By Martin Quin Pollard and Thomas Suen
WUZHOU, China (Reuters) – As rescue teams sifted through the mud at the site of the China Eastern Airlines crash, dozens of family members of those aboard flight MU5735 stood nearby eagerly awaiting more news.
One was Qin Haitao, who comes from neighboring Hunan province.
Qin’s daughter, Shujun, was a passenger on Monday’s flight headed from the southwestern inland city of Kunming to the southeastern coastal city of Guangzhou, when it plummeted in a rural part of the Guangxi region, leaving no known survivors. .
Shujun, a 40-year-old migrant worker from Guangzhou, had traveled to Kunming to accompany her mother to see a specialist doctor she had heard was very good.
“We couldn’t believe it and didn’t dare to say anything, for fear my wife couldn’t bear it,” Qin said, describing the moment he heard the news of the accident on Monday.
“Our eyes were full of tears, but we did not dare to cry. In fact, we knew the truth, but we hid it for one night, half a day plus one night.”
Qin said he initially received no official confirmation of his daughter’s situation. But on Monday night, her brother-in-law rushed to Guangzhou Baiyun International Airport, where the flight was scheduled to arrive. There, he was shown a list of passenger names, which included Shujun’s.
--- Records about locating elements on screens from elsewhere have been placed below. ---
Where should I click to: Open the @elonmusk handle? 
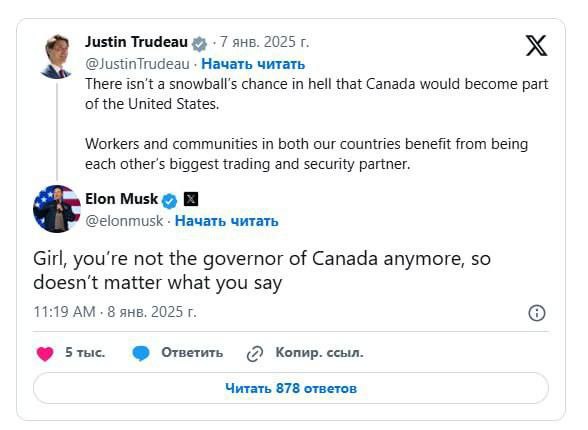[x=124, y=221]
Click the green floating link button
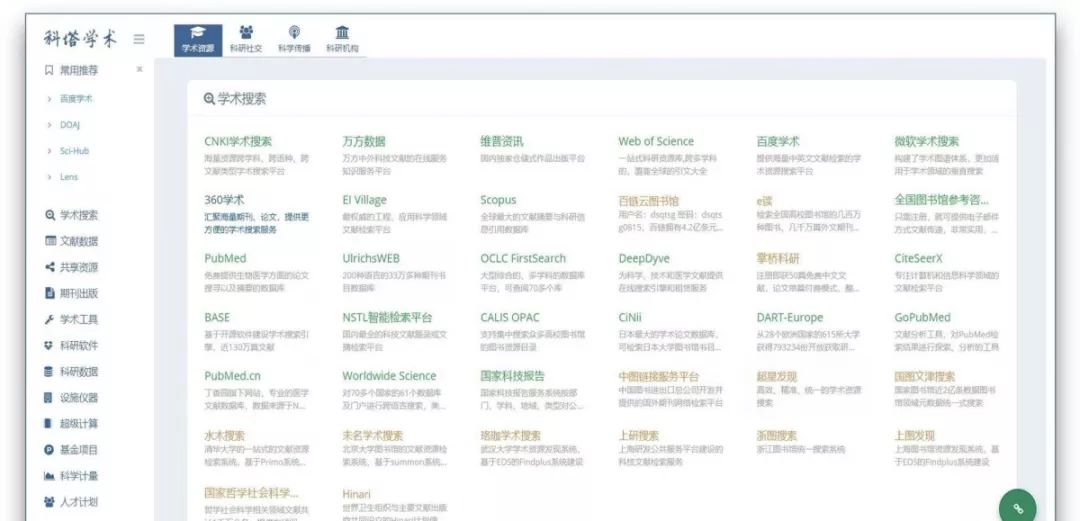The image size is (1080, 521). pyautogui.click(x=1018, y=506)
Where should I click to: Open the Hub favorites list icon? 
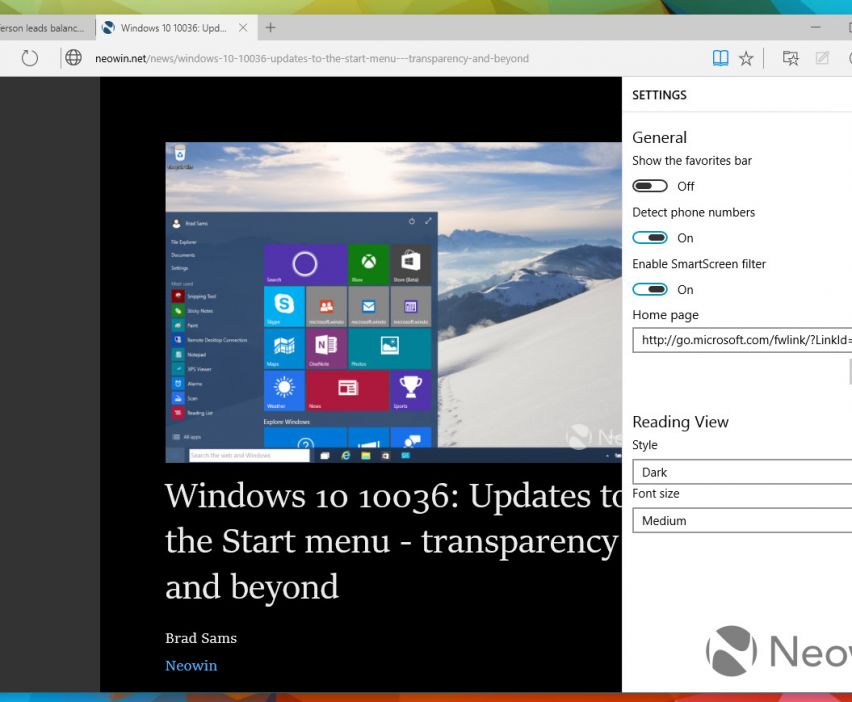[x=790, y=58]
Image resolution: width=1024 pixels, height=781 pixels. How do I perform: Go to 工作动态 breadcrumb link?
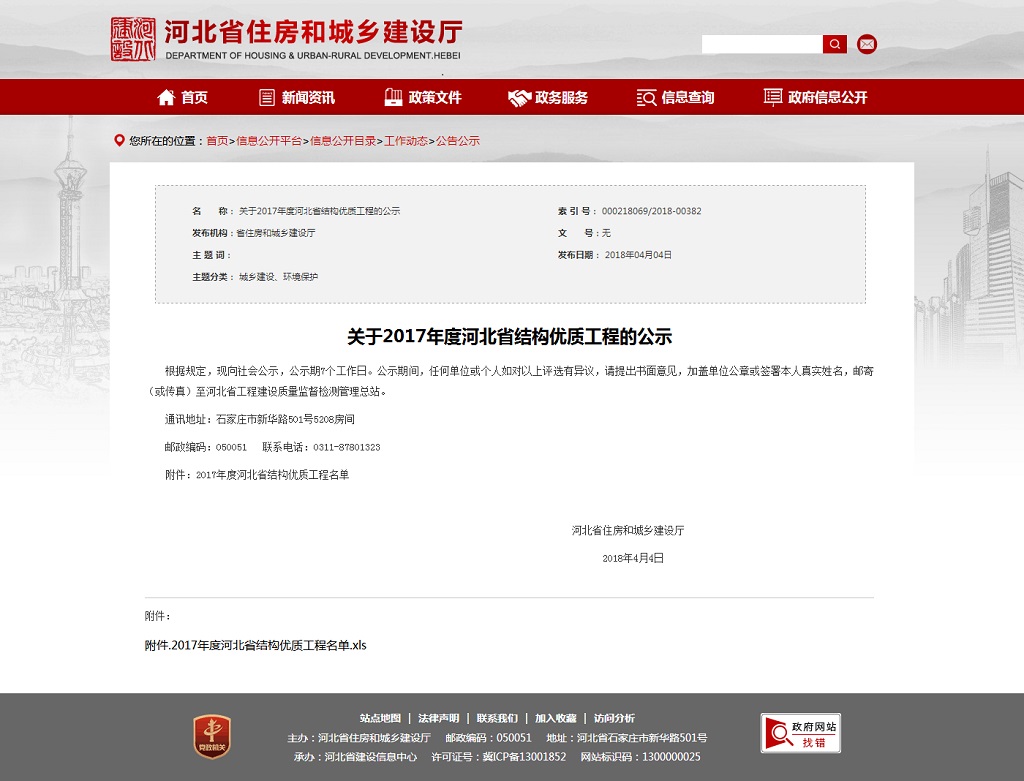(x=406, y=141)
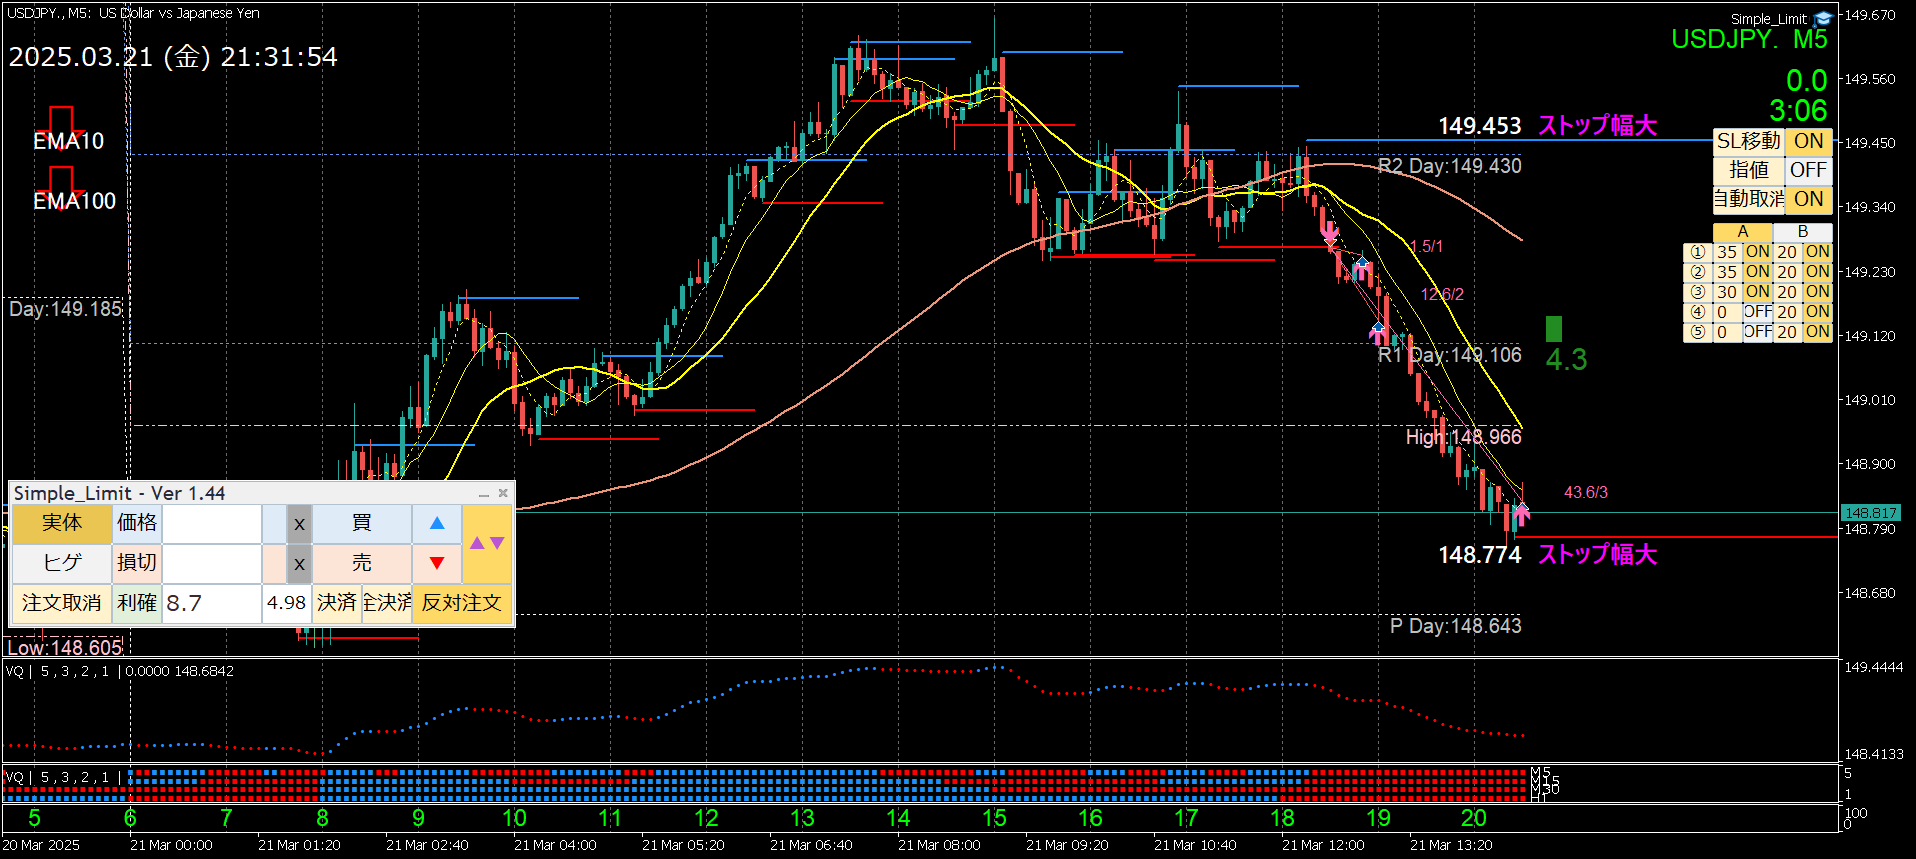Select the A column tab
This screenshot has height=859, width=1916.
click(1742, 232)
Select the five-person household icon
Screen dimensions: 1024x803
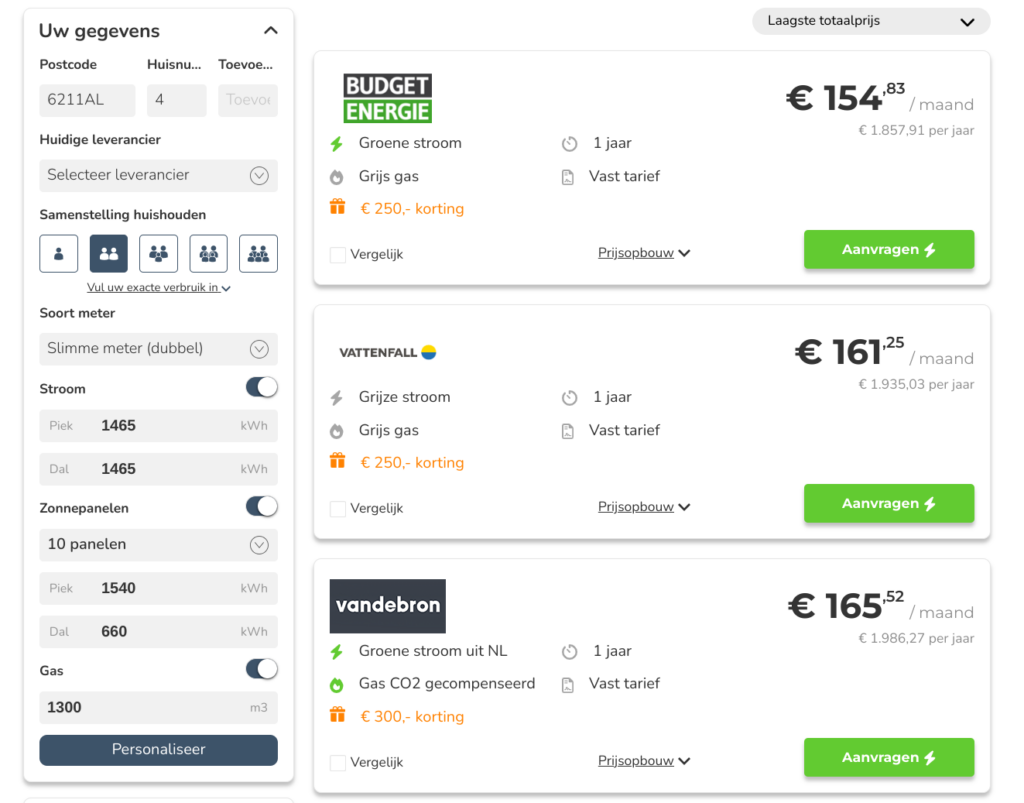pos(258,254)
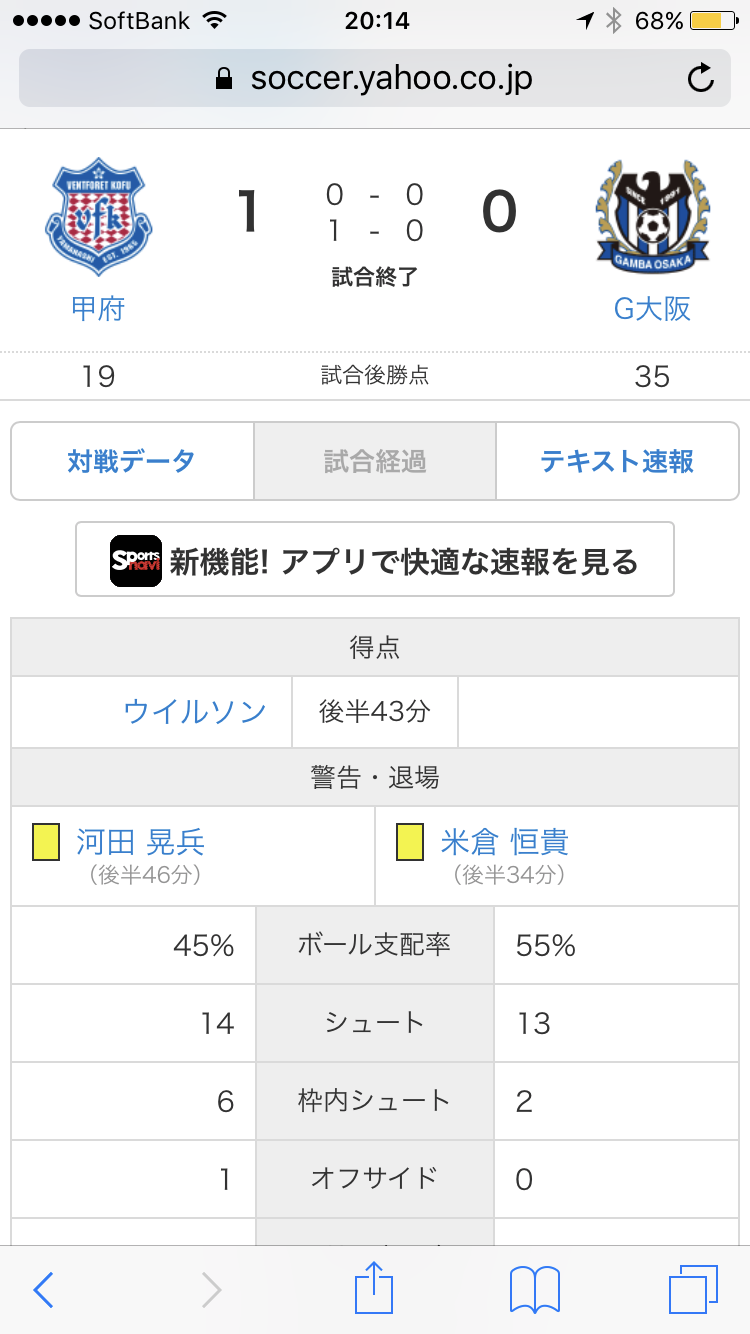Image resolution: width=750 pixels, height=1334 pixels.
Task: Tap the Safari back arrow
Action: pyautogui.click(x=43, y=1290)
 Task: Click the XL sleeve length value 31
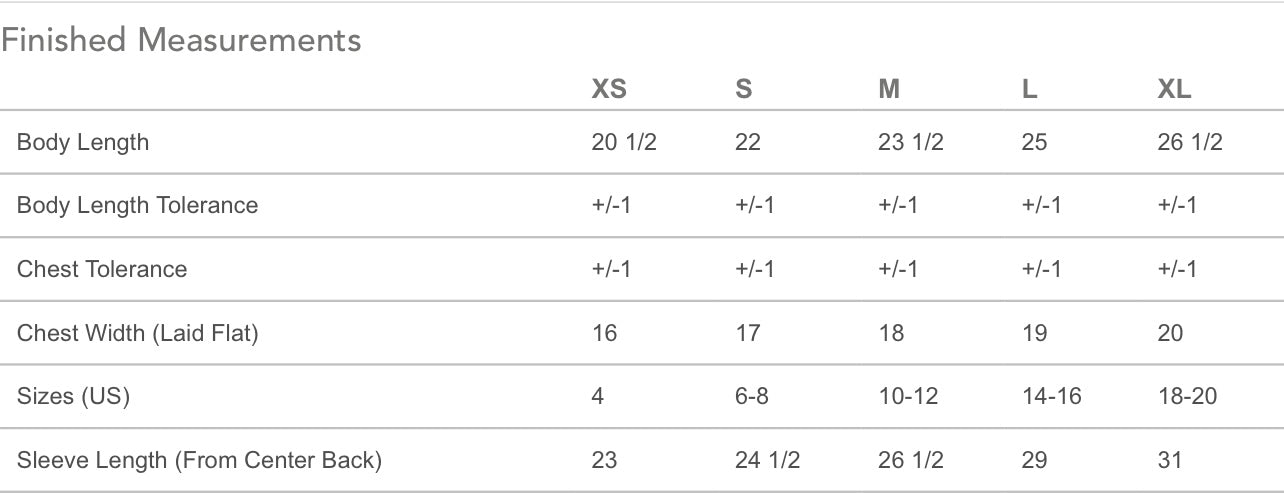pos(1169,460)
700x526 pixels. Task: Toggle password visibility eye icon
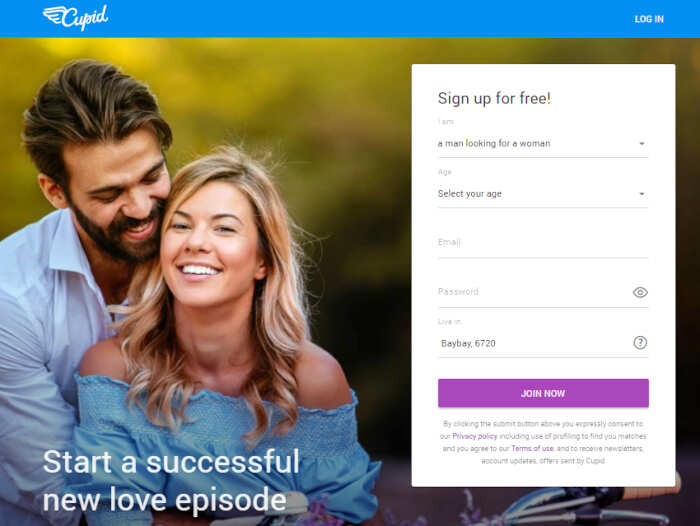[640, 292]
On Tuesday, Qin, his son and two other people went to Wuzhou and the next day they visited the accident site accompanied by staff and volunteers from China Eastern.
“It’s so painful,” she gasped, holding back tears. “We have nothing but pain now… We live in pain every day.”
As of 10 a.m. Friday, 375 family members of the 132 people aboard flight MU5735 had visited the crash site, officials said.
Rescue teams reported finding human remains, pieces of passengers’ personal belongings, and aircraft debris.
“Many family members were burning incense,” Qin said of visiting the crash site.
“I prayed and put my daughter’s name on there. It happened to be her birthday that very day… so I said, ‘Dad came to see you, my daughter. Happy birthday.'”
After that site visit, Qin has mostly stayed at his hotel with his son, Shujun’s older brother and only brother.
Shujun herself leaves behind a teenage daughter.
“We don’t have any requests now,” Qin said.
“Our only request is to find my daughter’s body as soon as possible and bring her home.”